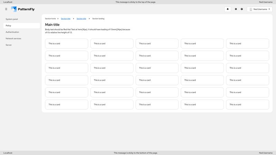Viewport: 276px width, 155px height.
Task: Click the Section home breadcrumb
Action: click(x=50, y=19)
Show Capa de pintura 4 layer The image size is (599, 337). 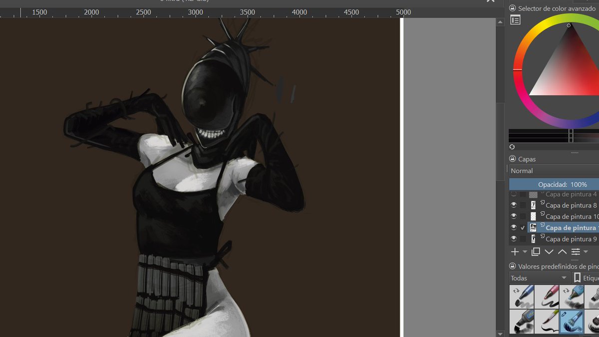pyautogui.click(x=514, y=193)
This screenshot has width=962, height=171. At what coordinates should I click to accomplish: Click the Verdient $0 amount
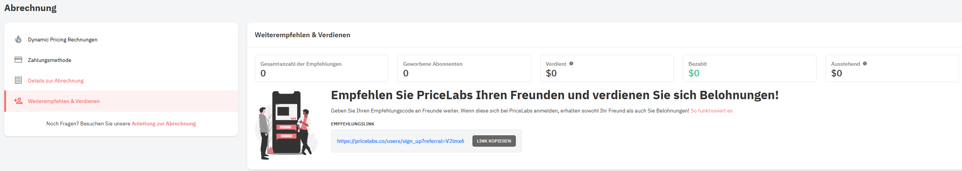pos(551,73)
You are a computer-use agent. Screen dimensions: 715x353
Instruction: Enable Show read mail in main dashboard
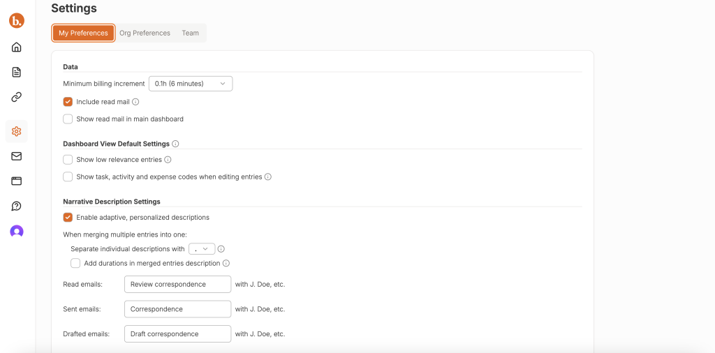[x=68, y=119]
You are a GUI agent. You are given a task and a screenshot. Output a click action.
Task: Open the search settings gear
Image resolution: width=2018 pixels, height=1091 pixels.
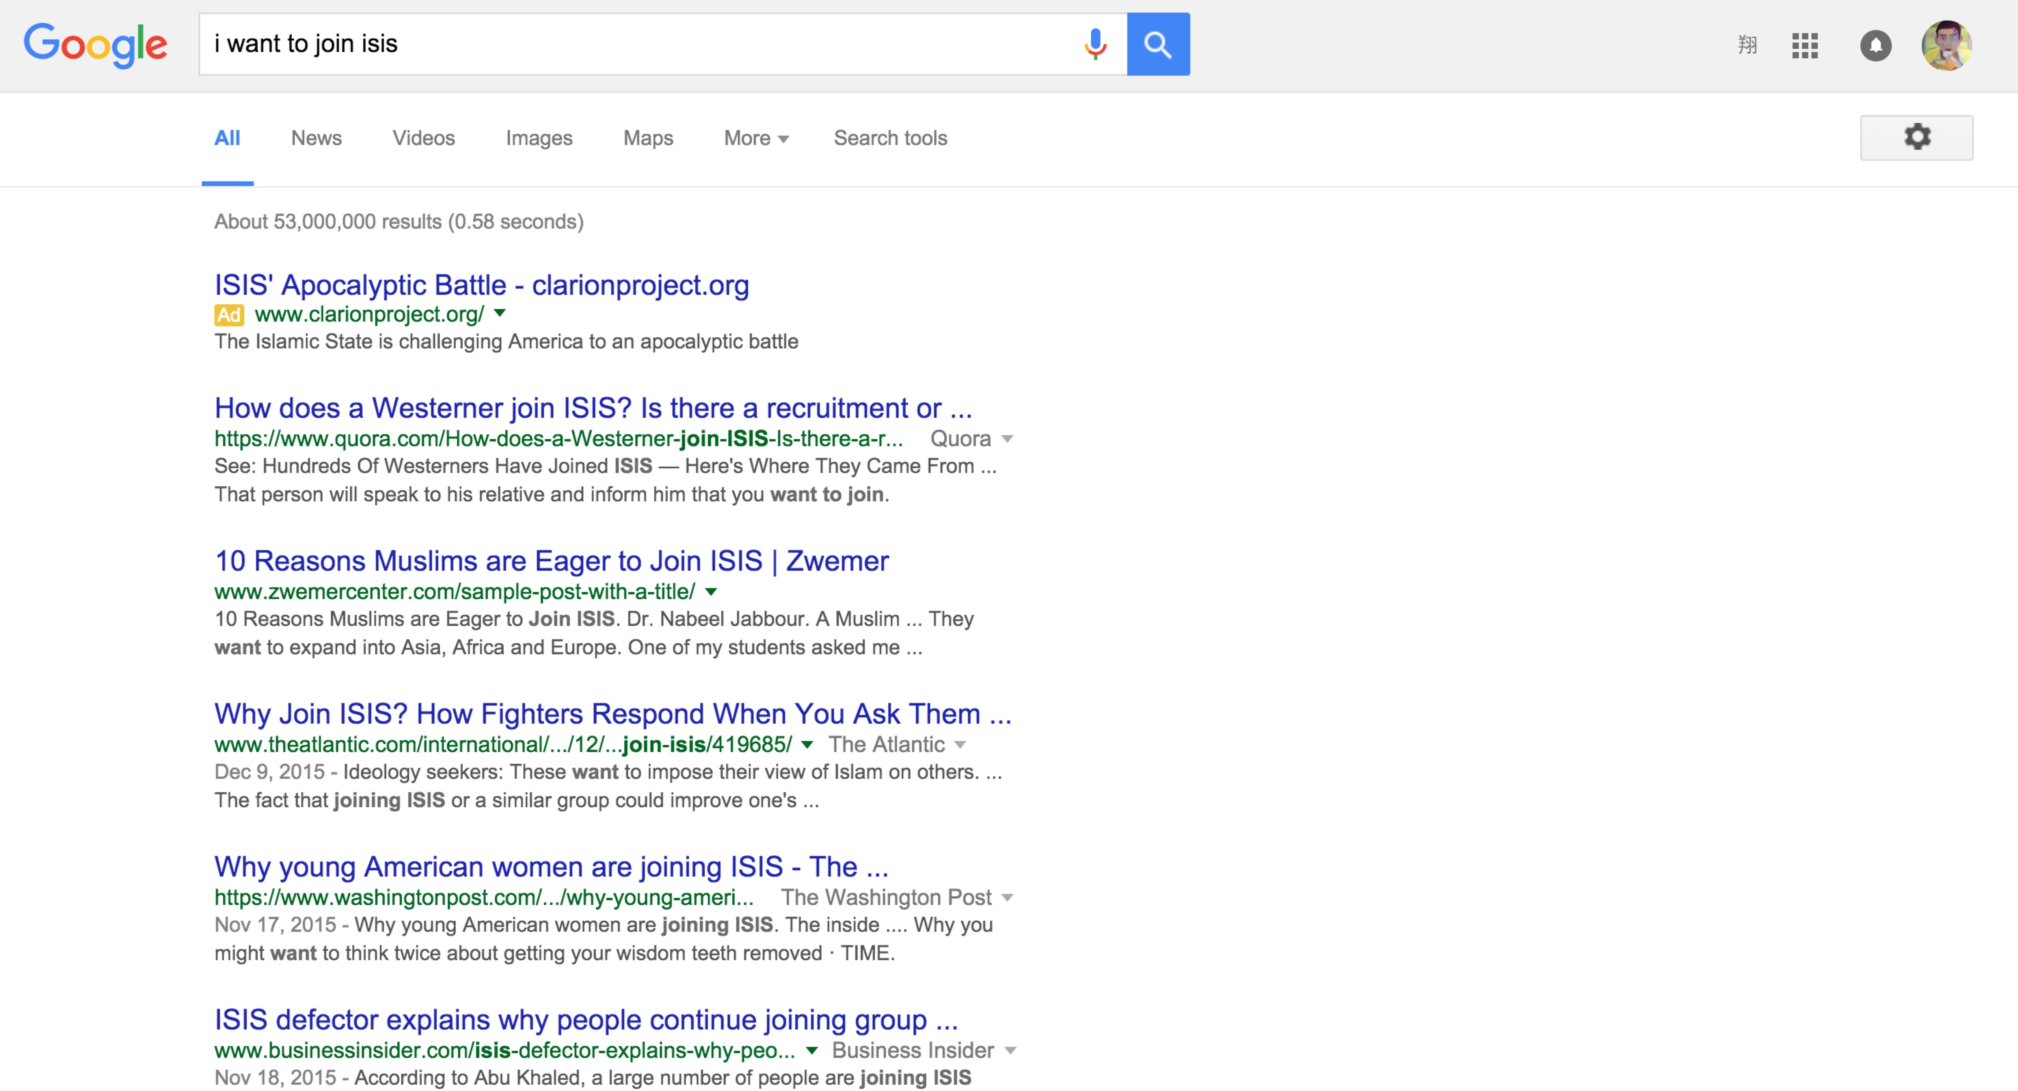coord(1917,137)
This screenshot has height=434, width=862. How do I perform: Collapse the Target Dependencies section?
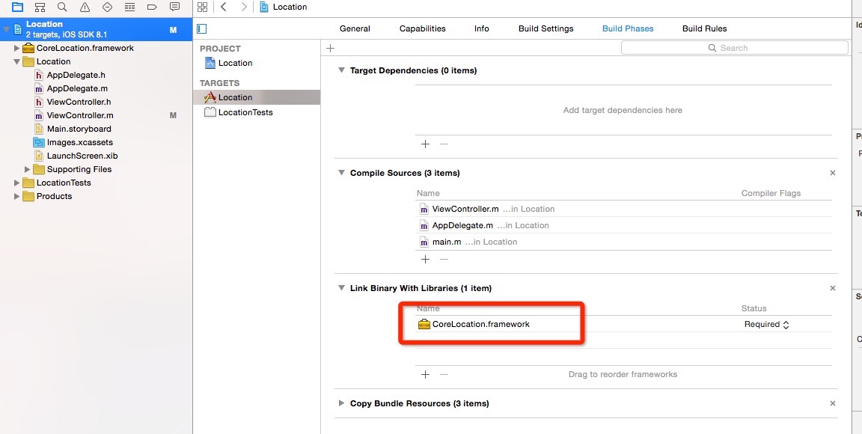coord(342,70)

------------------------

### EXERCISE
Recast the data as a Markdown table with the columns Row and Line, starting with the line that contains "This screenshot has height=434, width=862." and going on through the end of the data, with blank lines dropped. Leave the images out of the table.

### WRITTEN RESPONSE
| Row | Line |
|---|---|
| 1 | This screenshot has height=434, width=862. How do I perform: Collapse the Target Dependencies section? |
| 2 | coord(342,70) |